Le championnat de France, terre promise pour les étrangers en quête de gros salaires ? C'est désormais plus compliqué que ça.

Article rédigé par Pierre Godon
France Télévisions
Publié Mis à jour
Temps de lecture : 4min
La patrouille de France passe au-dessus du stade Marcel-Michelin, à Clermont-Ferrand (Puy-de-Dôme), le 9 octobre 2010.  (THIERRY ZOCCOLAN / AFP)

Le Top 14 est-il toujours la terre promise des rugbymen ? On pourrait le croire tant les joueurs étrangers se précipitent dans notre championnat, les exilés célèbres comme Frédéric Michalak reviennent au bercail et les clubs français vont loin en Coupe d'Europe. Erreur ! Les premiers signes d'une crise de croissance se font jour. Retour sur trois idées reçues encore vraies... mais pour combien de temps ?

• Les salaires sont plus élevés en France qu'ailleurs

C'est vrai, mais... ils sont en baisse. Si le salaire moyen d'un rugbyman de Top 14 tourne autour de 10 000 euros, il est en légère diminution cette année après avoir triplé en dix ans. A Clermont, club phare du Top 14, le président explique au site spécialisé Le Rugbynistère : "Le phénomène est général dans tous les clubs car on voit arriver dans le rugby un plafond économique qui nous oblige à anticiper et à revoir les salaires à la baisse." Le club auvergnat a décidé de passer de 38 à 34 joueurs, et privilégier son centre de formation.

La décision n'est pas uniquement due à la crise mais aussi au fait que la masse salariale des joueurs est encadrée depuis 2010 par ce qu'on appelle un salary cap, c'est-à-dire une enveloppe par club à ne pas dépasser. La mesure a été mise en place il y a quelques années en Angleterre et au Pays de Galles avec un succès très mitigé (en anglais), mais un plafond bien plus bas (5 millions d'euros contre presque 9 en Top 14).
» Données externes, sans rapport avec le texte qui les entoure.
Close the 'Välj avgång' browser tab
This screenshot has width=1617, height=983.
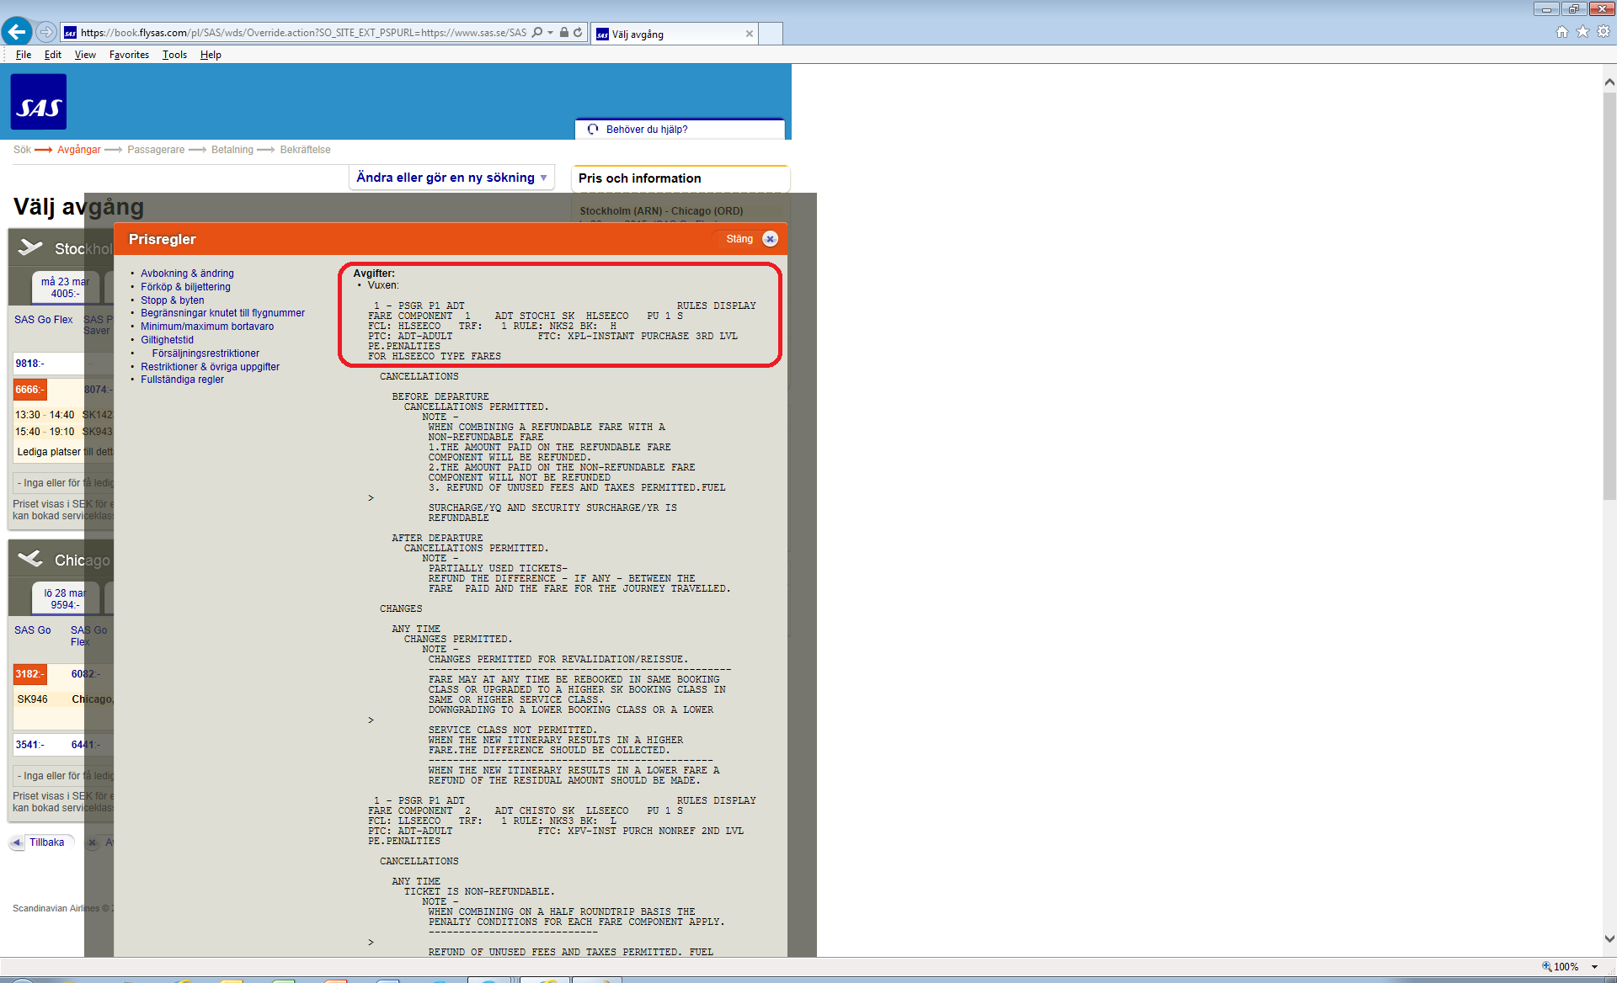[x=750, y=34]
Jusqu'à présent, le salary cap français ne prenait pas en compte les divers avantages annexes offerts aux joueurs (droit à l'image, avantages en nature, cadeaux des partenaires du club), mais ça va changer... en 2013-2014. Pour laisser le temps aux clubs de préparer la transition.

• Les étrangers se battent pour jouer en Top 14

C'est vrai, mais... à partir de la saison prochaine, les clubs seront contraints d'avoir 50% des joueurs de leur effectif formés sur le territoire (c'était 40% en 2011-12, ça grimpera à 60% en 2013-14). Dans certaines équipes où l'on pratique la course aux armements en recrutant des stars étrangères, comme Toulon, ça risque de poser un problème. Le quotidien britannique The Telegraph (en anglais) note que "la fuite des cerveaux s'est ralentie" à cause de cette mesure, même si les clubs français sont plus compétitifs pour attirer les stars étrangères que leurs homologues anglais.
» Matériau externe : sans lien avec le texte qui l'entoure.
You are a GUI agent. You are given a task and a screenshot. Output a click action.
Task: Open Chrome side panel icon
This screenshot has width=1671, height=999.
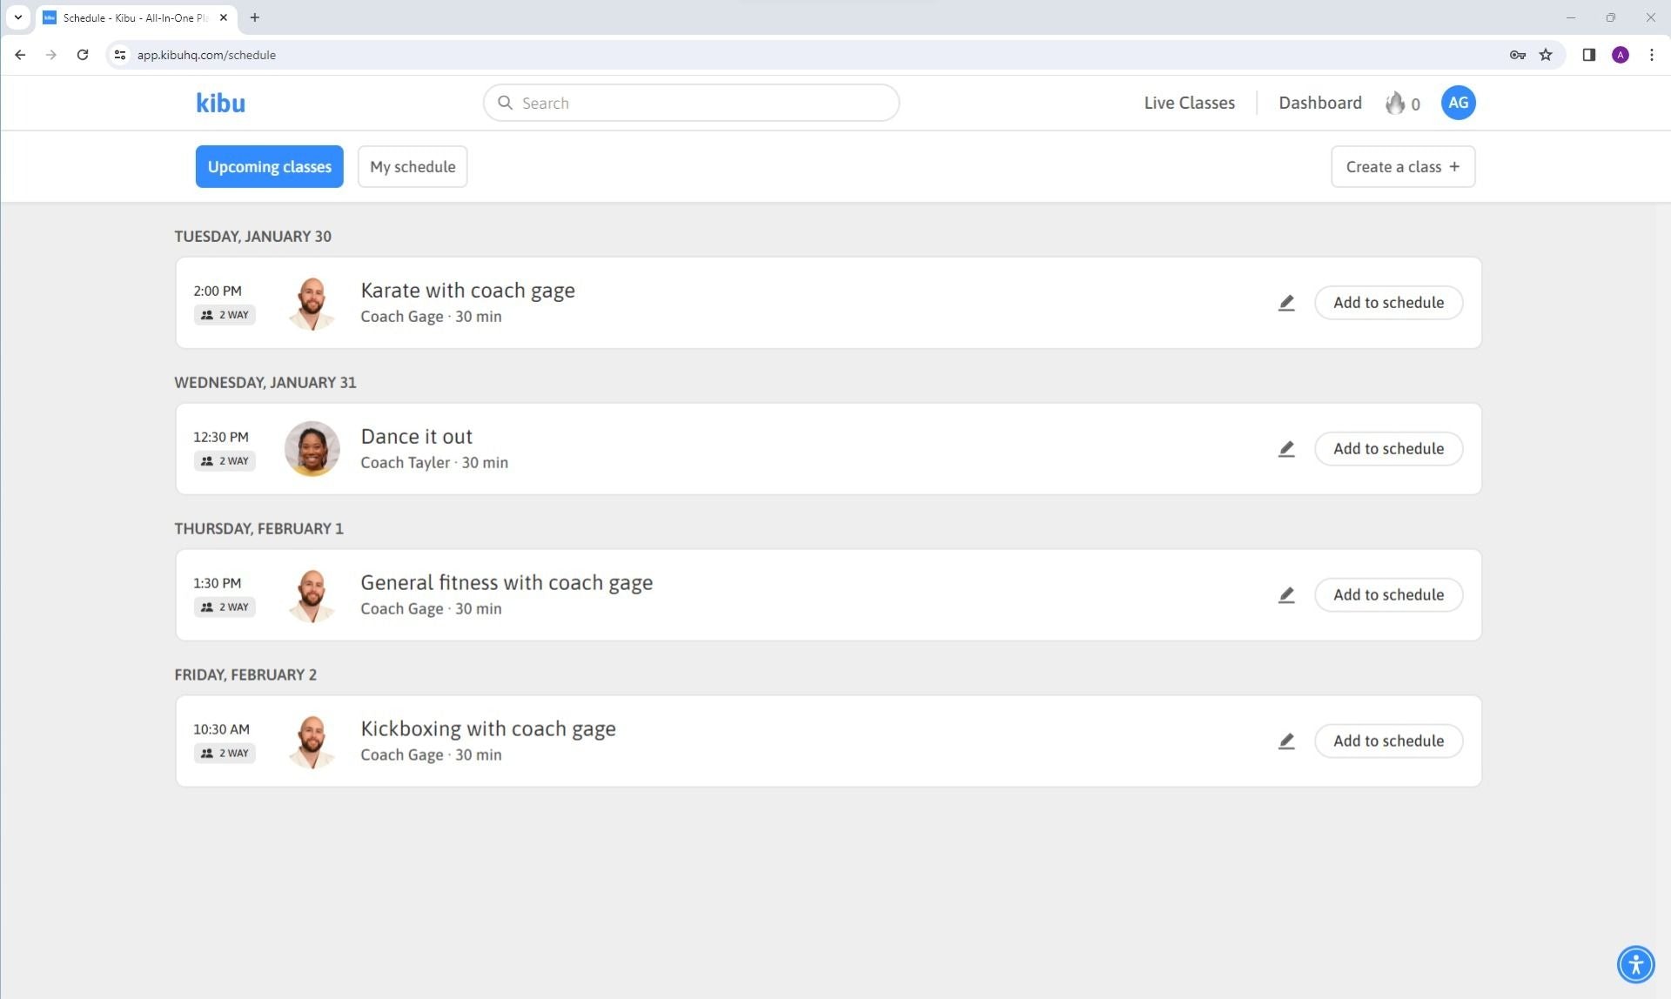(1588, 55)
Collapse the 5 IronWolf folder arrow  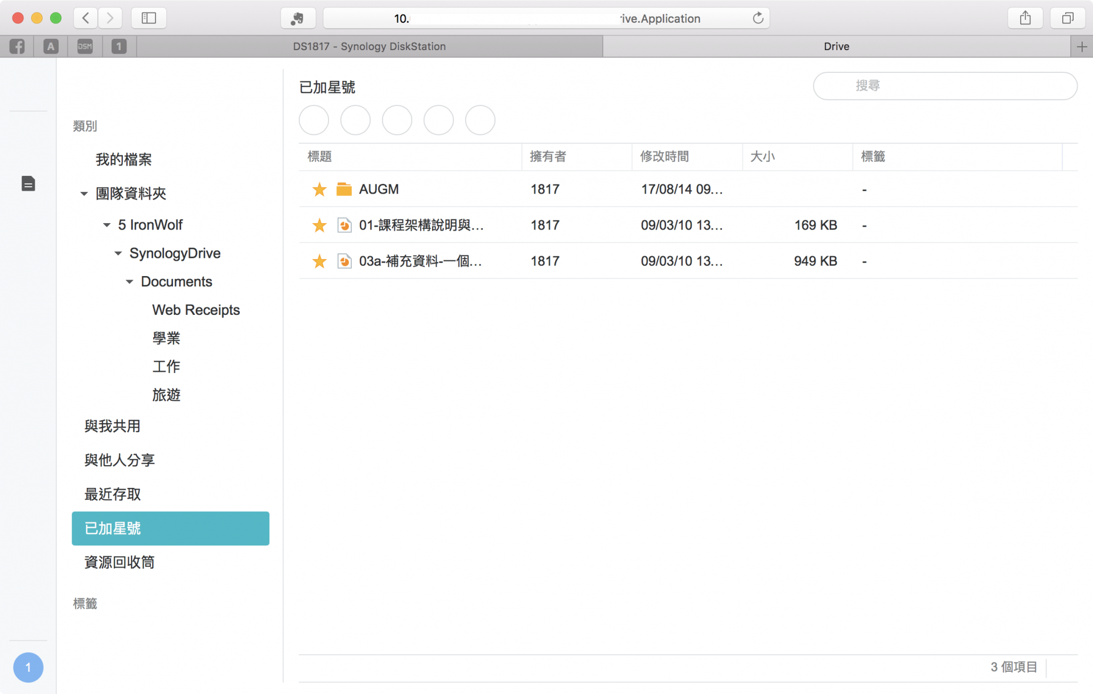pos(106,225)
Conséquence inattendue : la hausse artificielle de la valeur des joueurs français. Le président du club de Toulouse explique dans L'Equipe qu'"il y a une augmentation des tarifs bien supérieure à 20% sur les deux dernières années, et qui est la conséquence de cette mesure, certes vertueuse à la base, mais terriblement inflationniste en terme de salaires."

En revanche, si vous êtes argentin, vous pouvez envoyer votre CV ailleurs. "Il y a une grosse dévaluation du joueur fidjien et je ne parle même pas de l’argentin, relève le président de Toulon, Mourad Boudjellal. A cause du Four Nations, il ne vaut plus rien." A partir de l'été 2012, l'Argentine va en effet participer à cet équivalent du Tournoi des six nations pour l'hémisphère sud. Il sera donc retenu en sélection de juillet à octobre.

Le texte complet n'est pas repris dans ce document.